The Bill Cosby Show is an American sitcom television series, that aired for two seasons on NBC's Sunday night schedule from 1969 until 1971, under the sponsorship of Procter & Gamble. There were 52 episodes made in the series. It marked Bill Cosby's first solo foray in television, after his co-starring role with Robert Culp in I Spy.

The series also marked the first time an African American starred in their own eponymous comedy series.

Synopsis

Cosby played the role of Chet Kincaid, a physical education teacher at a Los Angeles high school, a bachelor, and an average cool guy trying to earn a living and help people out along the way. The show ran for two seasons, 52 episodes in all. While only a modest critical success, the series was nominated for two Primetime Emmys.

The Bill Cosby Show was a ratings hit, finishing eleventh in its first season. With the high school as the setting of most episodes, storylines involve life lessons, students and fellow teachers, family drama, a coach's purview, and a few challenging forays, such as a substitute teacher of algebra or English.

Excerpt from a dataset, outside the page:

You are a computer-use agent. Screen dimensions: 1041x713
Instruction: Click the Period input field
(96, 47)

Cosby was lauded for using some infrequently seen classic African American performers, such as Lillian Randolph (as Kincaid's mother) and Rex Ingram. Well-known stars who rarely did television appeared as well, including Henry Fonda and veteran comedians Mantan Moreland and Moms Mabley as Kincaid's feuding uncle and aunt.

The show's brass-heavy, funky theme song, "Hikky Burr", was written by Cosby and Quincy Jones, with Cosby providing the vocals. A new version of the theme was recorded for the second season.

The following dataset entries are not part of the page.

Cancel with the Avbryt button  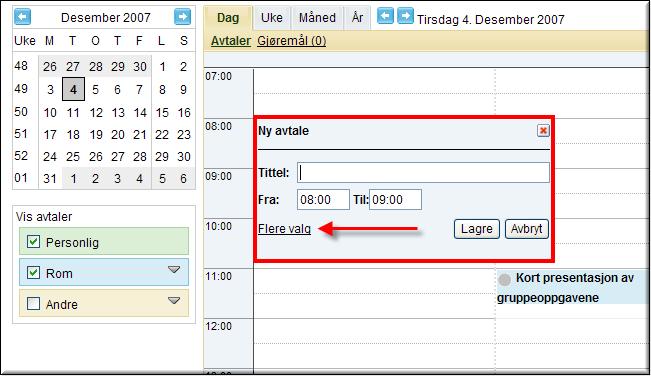pyautogui.click(x=526, y=229)
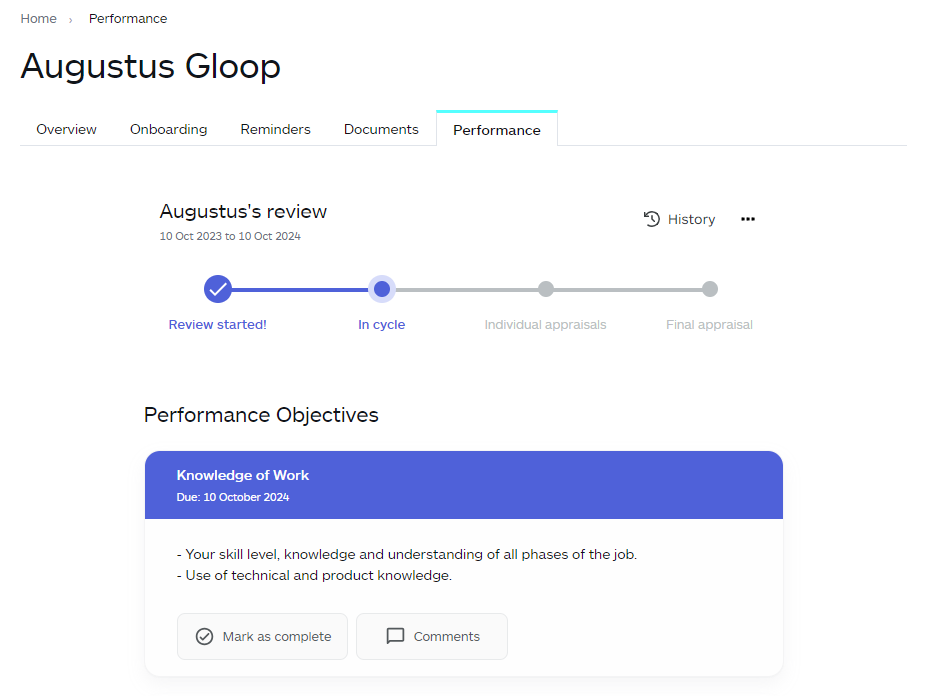
Task: Click the Review started checkmark step
Action: [218, 289]
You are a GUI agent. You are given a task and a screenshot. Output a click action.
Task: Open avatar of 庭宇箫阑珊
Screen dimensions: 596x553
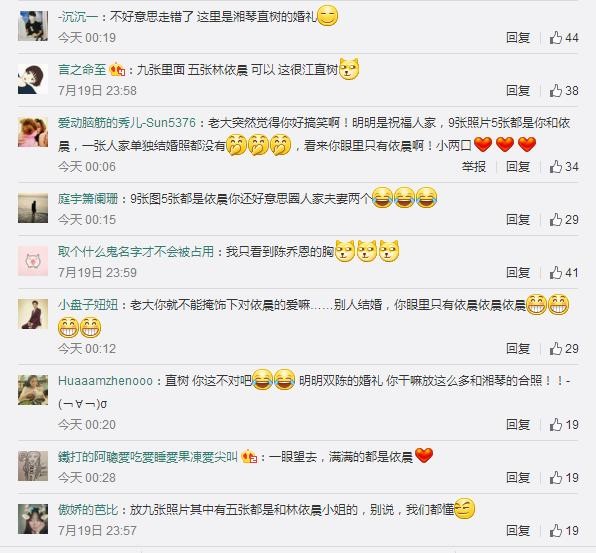coord(33,208)
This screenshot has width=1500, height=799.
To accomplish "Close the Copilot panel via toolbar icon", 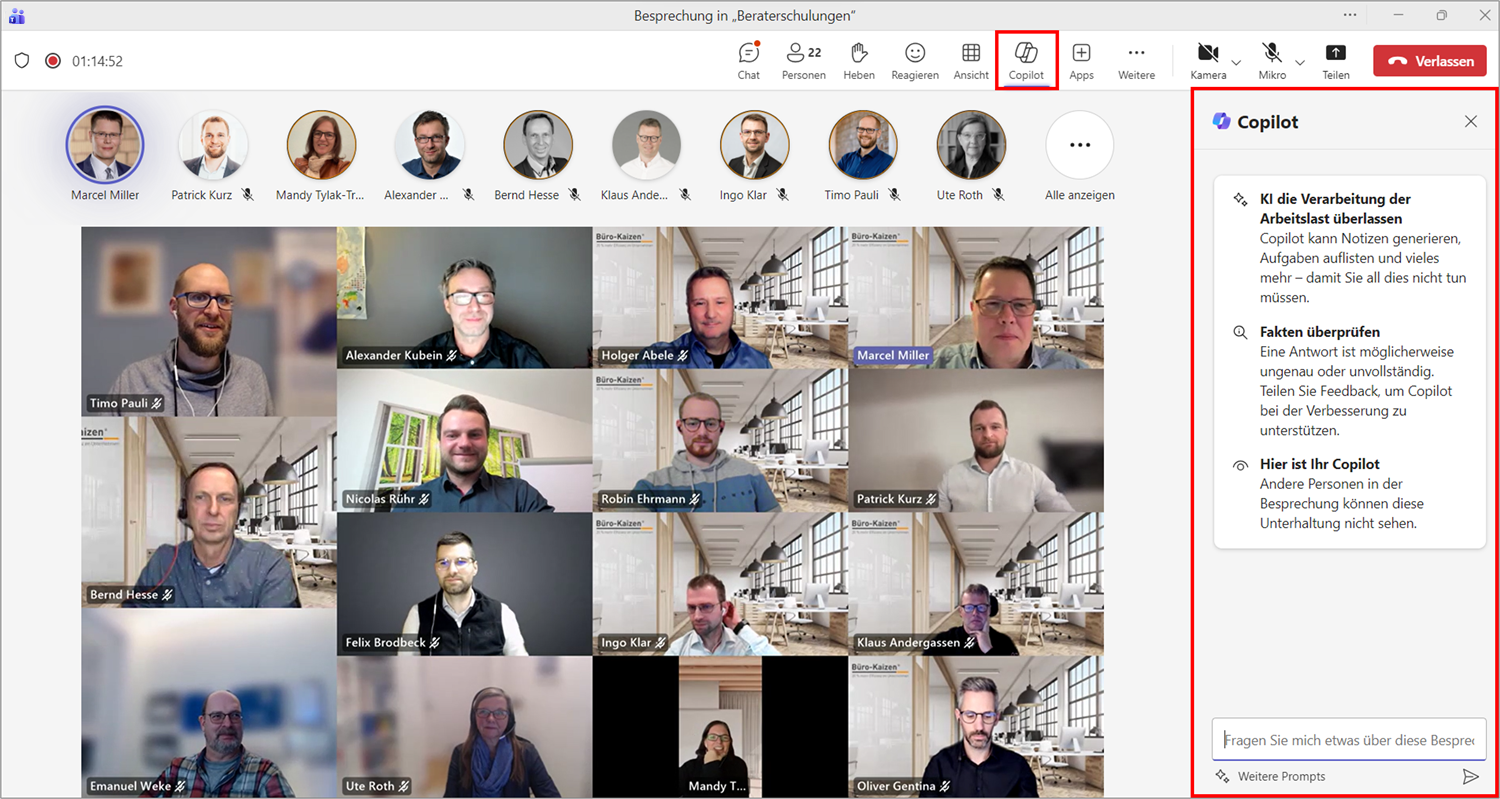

The show did not use a laugh track; in that regard it was unique among half-hour situation comedies at the time. Cosby and NBC were at odds over his refusal to include a laugh track in the show. Cosby felt that viewers were intelligent enough to find the humor themselves, without being prompted.

While a few comedy dramas already aired without laugh tracks, few sitcoms went without, and those that did had studio audiences. The handful of non-drama sitcoms without a laugh track or studio audience prior to this included The Trouble with Father and The Beulah Show.

Episodes

Season 1 (1969–70)

Season 2 (1970–71)

Syndication
In September 1984, Cosby returned to NBC, with a similarly named sitcom titled The Cosby Show. The popularity of that sitcom led to reruns of this one being picked up on the CBN Cable Network.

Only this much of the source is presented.